A modern-day Edison

The most prolific inventor in U.S. history got Fs in school and helped bring down the USSR

 Lowell Wood has over a thousand patents.
(Image credit: Gary Waters/Ikon Images/Corbis)

"It's really a one-person sort of vehicle," says Lowell Wood, right after he offers me a lift. His brown 1996 Toyota 4Runner, parked outside his office building in Bellevue, Washington, has 300,000-plus miles on the odometer and looks it. Garbage bags take up most of the back. He squeezes his paunchy, 6-foot-2-inch frame behind the wheel and, using his cane, whacks away papers, more bags, and an '80s-vintage car phone to clear some room on the passenger side. The interior smells like pet kibble. Wood puts the keys in the ignition and then spends half a minute jiggling them vigorously until the truck finally starts. I wonder aloud if all the detritus crammed in his SUV could be from a hobby. "No, I don't have time for any of that," Wood says. He adds that he's not terribly good with the ordinary aspects of life — paying bills, say, or car washing. He's too consumed with inventing solutions to the world's problems. Ideas — really big ideas — keep bombarding his mind. "It's like the rain forest," he says. "Every afternoon, the rains come."

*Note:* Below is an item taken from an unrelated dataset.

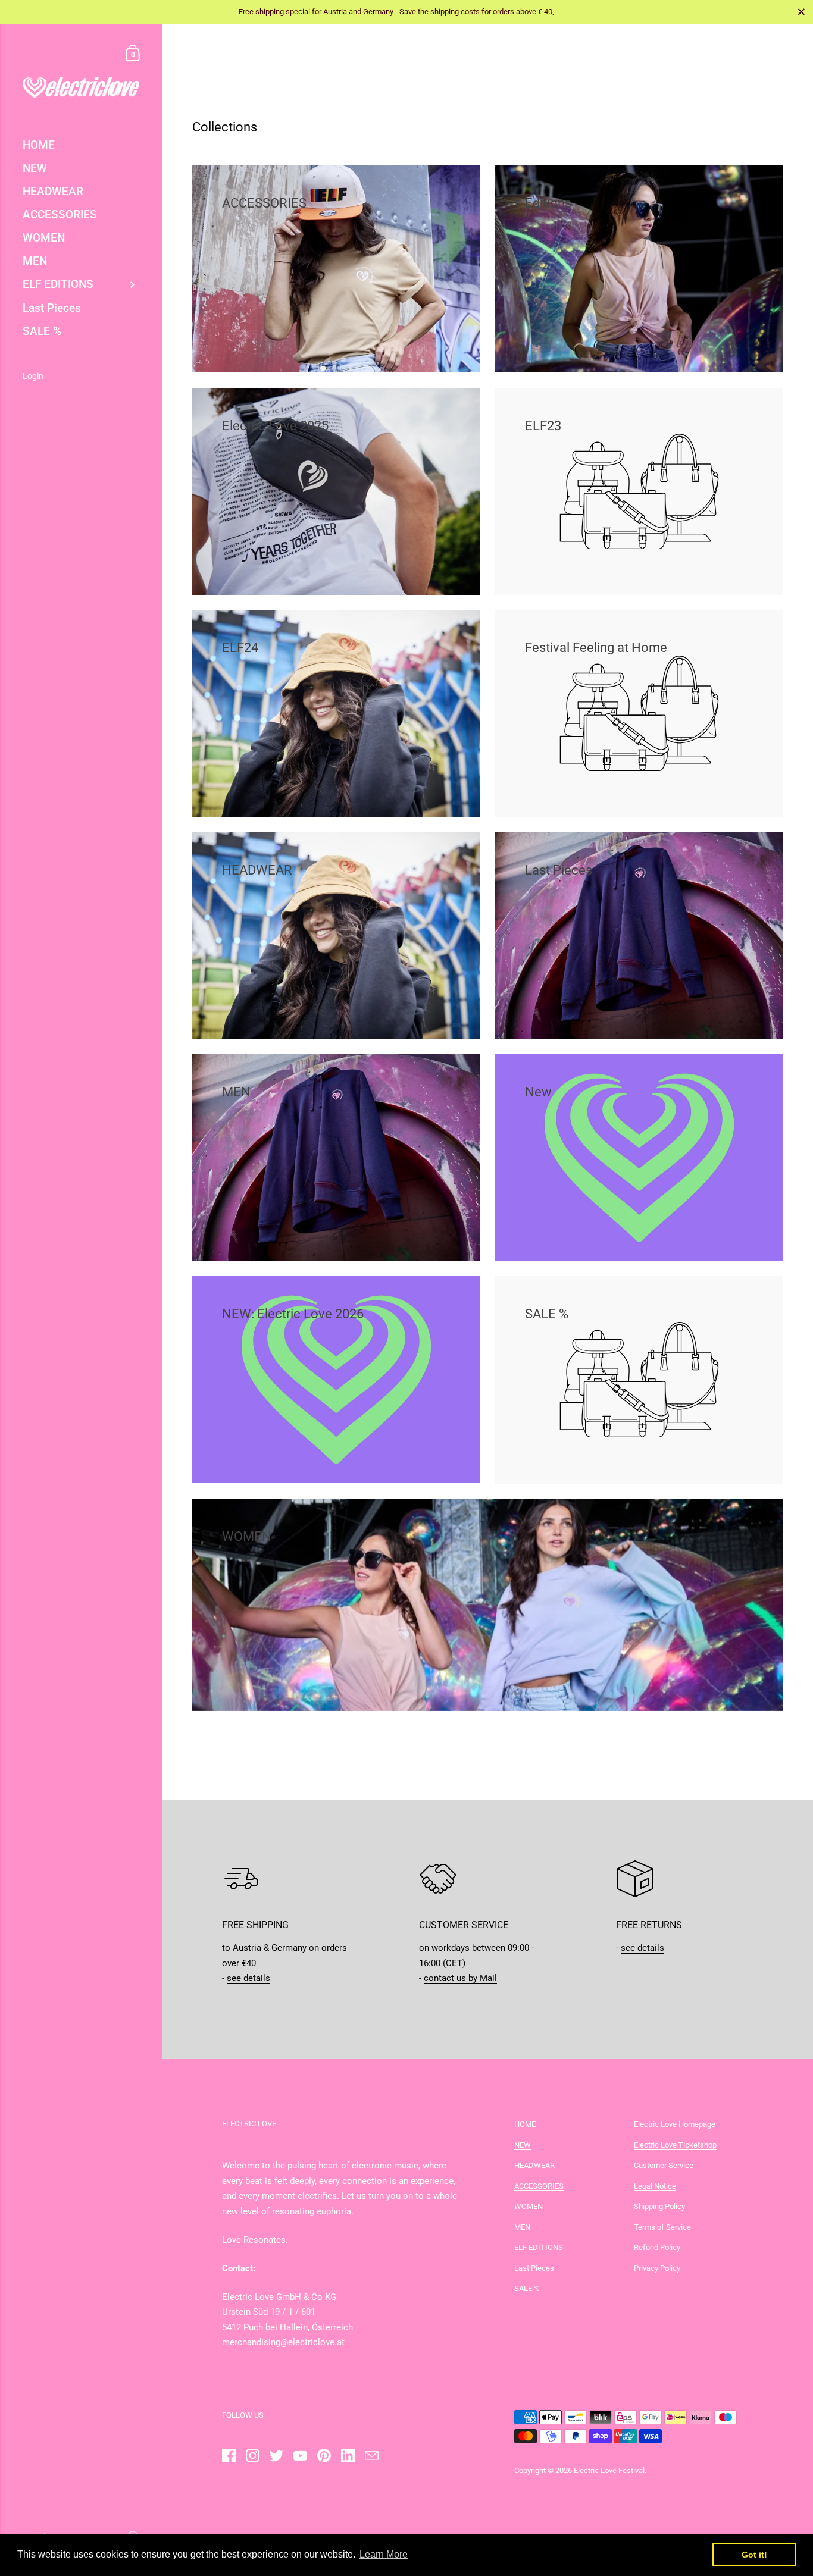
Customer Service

From most people, a comment like that would be preposterously self-important, if not delusional. But Wood is just telling the truth. At 74, he's been an inventor-in-residence at Intellectual Ventures (IV), a technology research-and-patent firm, for about a decade. He's paid to think and orchestrate international teams to develop products such as anti-concussion helmets, drug-delivery systems, super-efficient nuclear reactors — anything, really, that might address some pressing need. In the 1980s he led the development of the space lasers that were meant to shield the U.S. from Soviet missiles as part of the "Star Wars" program. He's an astrophysicist, a self-trained paleontologist, and computer scientist, and, as of a few months ago, the most prolific inventor in U.S. history.